Saturday, November 12, 2011

Dad Training Needed

I wish there were a dad camp (not a retreat where we discuss our feelings) but rather an intensive course where I could pick up certain basic “dad skills.”

I have no knowledge or skill at any sport. I am a good dad, so I sit out in the heat watching him play baseball and soccer or in the cold for flag football. I can play catch, but that is about it. I can’t help him with his skills – I have no idea how he should swing or how to throw a curveball. In my own Little League career, my primary skill was getting hit by the pitch. During his games my big piece of advice is to tell him how John Lowenstein would keep his wrists loose by flushing the dugout toilet. He laughed the first time he heard this.

With football, except for my stubborn insistence that Johnny Unitas was the greatest quarterback of all time and that Art Donovan used to play with a cast on his broken arm and use it to deck opposing players, I know even less.

I’ve had nightmares where I’m handed the clipboard and appointed coach because the other parents are all busy. I’d like enough information to handle that contingency.

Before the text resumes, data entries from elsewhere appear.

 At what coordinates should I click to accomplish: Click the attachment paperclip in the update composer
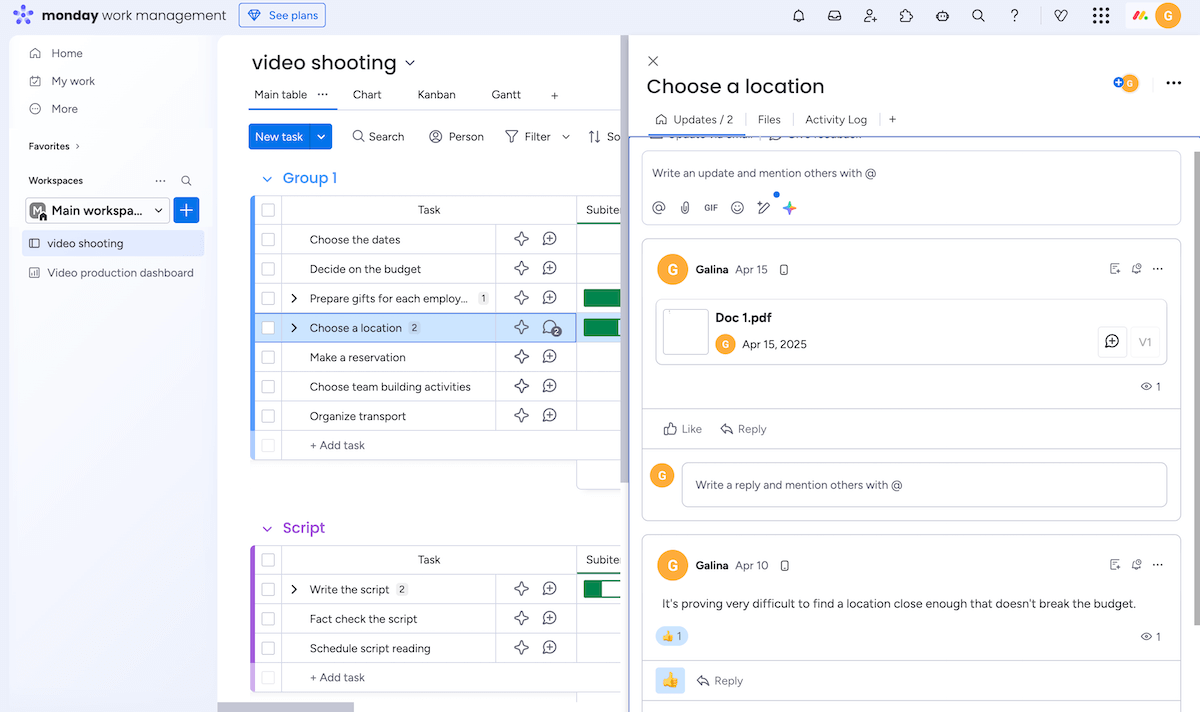[684, 208]
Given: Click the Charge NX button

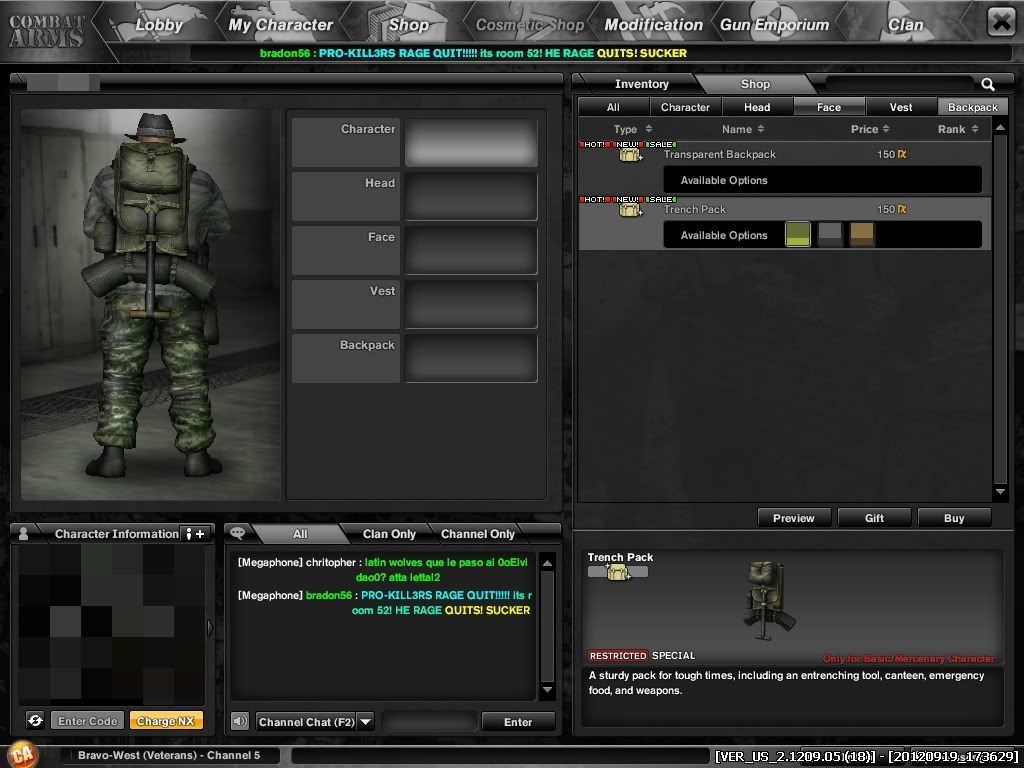Looking at the screenshot, I should pyautogui.click(x=166, y=721).
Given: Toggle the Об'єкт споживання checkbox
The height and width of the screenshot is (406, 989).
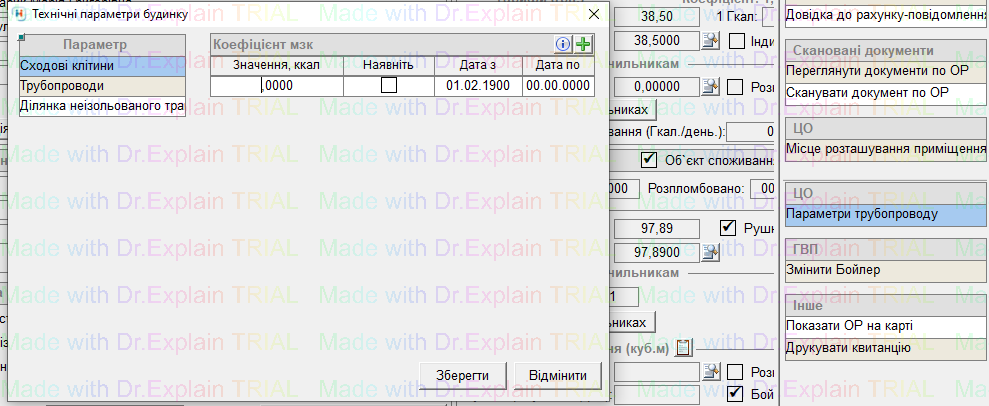Looking at the screenshot, I should [x=649, y=161].
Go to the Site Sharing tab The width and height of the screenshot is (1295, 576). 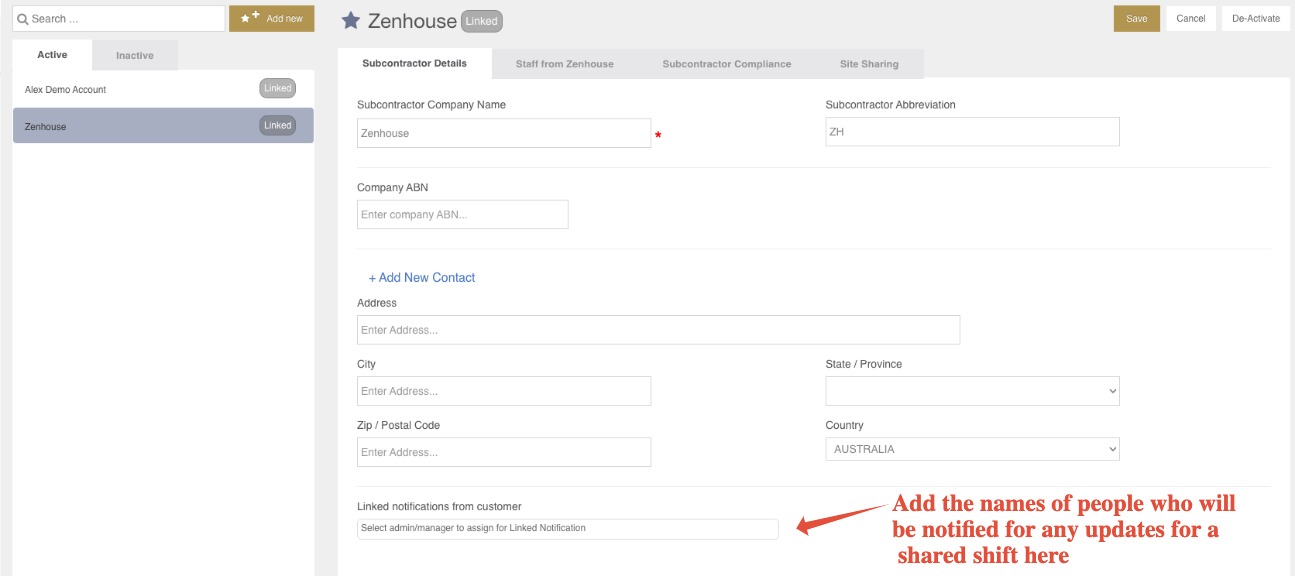869,64
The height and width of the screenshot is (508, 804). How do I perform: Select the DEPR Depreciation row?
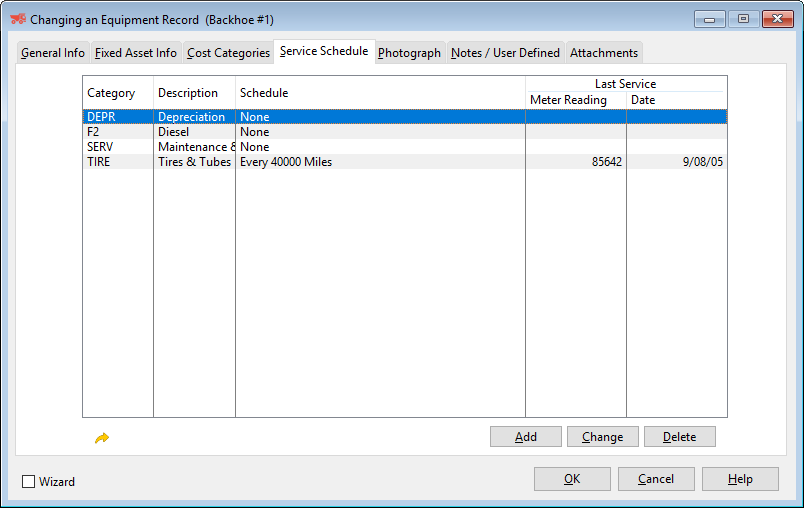[300, 117]
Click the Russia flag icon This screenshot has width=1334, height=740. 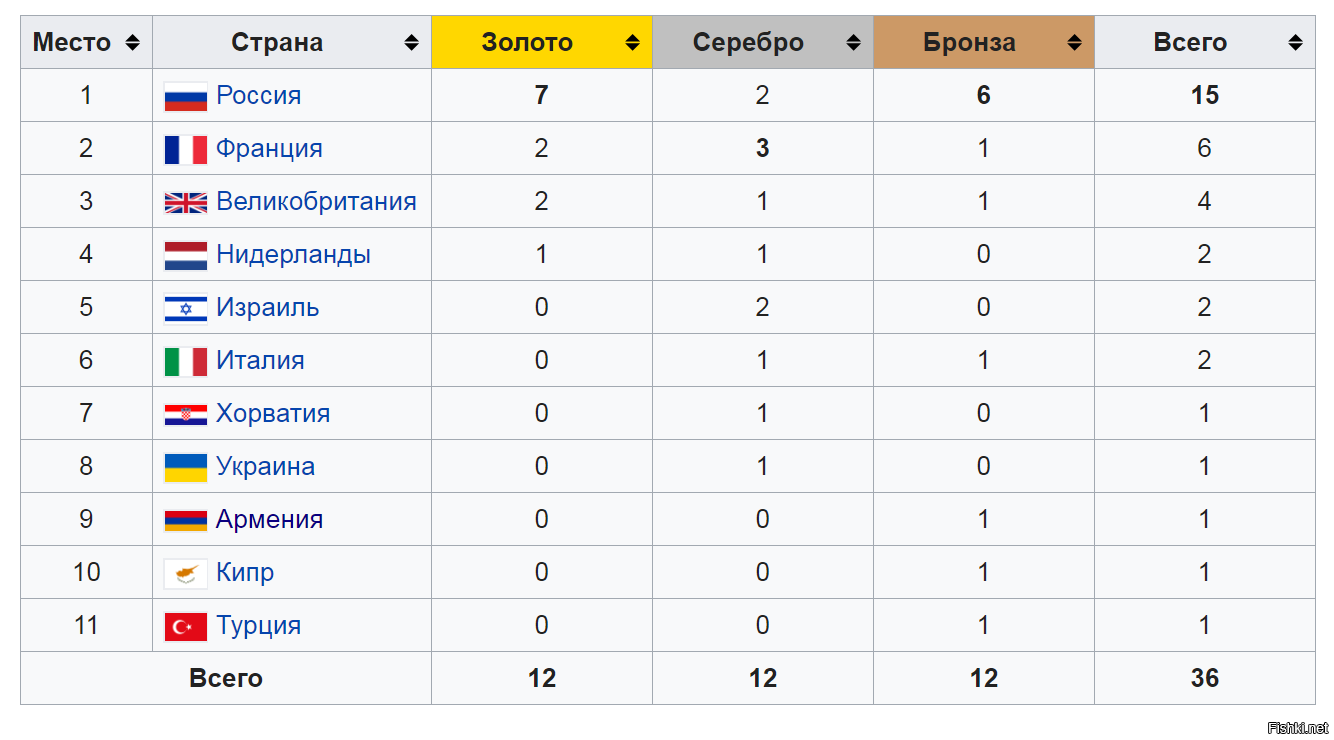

It would also be handy to know enough about these games that when he started talking about professional sports, I had some capacity for response. Sure I could read the sports pages and watch the games – but that is a lot more commitment then I am willing to make. I haven’t followed baseball since the strike in the early 1990s and I haven’t followed football since ever. (Oddly, I do know a bit about boxing in the 1940s and 50s, but that is because I read old books by A.J. Liebling.)

However, this might hurt me on another level. I let him participate in a fantasy football league on the condition that if he ever gave me trouble with homework I would take over his team and accept any trade that was offered. He know that my ignorance of football would mean he'd have a team of all kickers within an hour.

I could also use some guidance on buying boy stuff – sports equipment, weapons etc. For example, GoofBoy is interested in fishing. I have no problem with this, but that means I have to buy him a rod and other fishing equipment. Here again, I know nothing.

It isn’t just sports stuff where I could use some help. I wouldn’t mind knowing a bit more about my video camera. I know how to turn it on and on a good day I can load the video onto my computer. But I don’t know how to frame a shot, so when we watch it looks like some form of cinéma vérité filmed by people with degenerative nerve diseases.

I should probably also learn to play poker…

It isn’t just skills, it is an attitude, a can-do pioneering spirit – maybe a certain aloofness. Also, I should know how to carve a turkey.

I notice that this is heavily boy-centered (not that girls can’t play sports – I’d be just as hopeless helping GoofGirl). I should probably balance it with classes on how to buy shoes and polish nails but Mama Goof already has that stuff down (and more!).

Somehow, while also proving more than capable of holding good jobs and running things women have held onto that innate knowledge. But for men, the era of Johnny Unitas has past. What came naturally to our fathers has been lost. I bet I’m not the only dad who could use a crash course – an Executive MDA (Masters of Dad Adroitness).
Maybe Art Donovan could teach a course.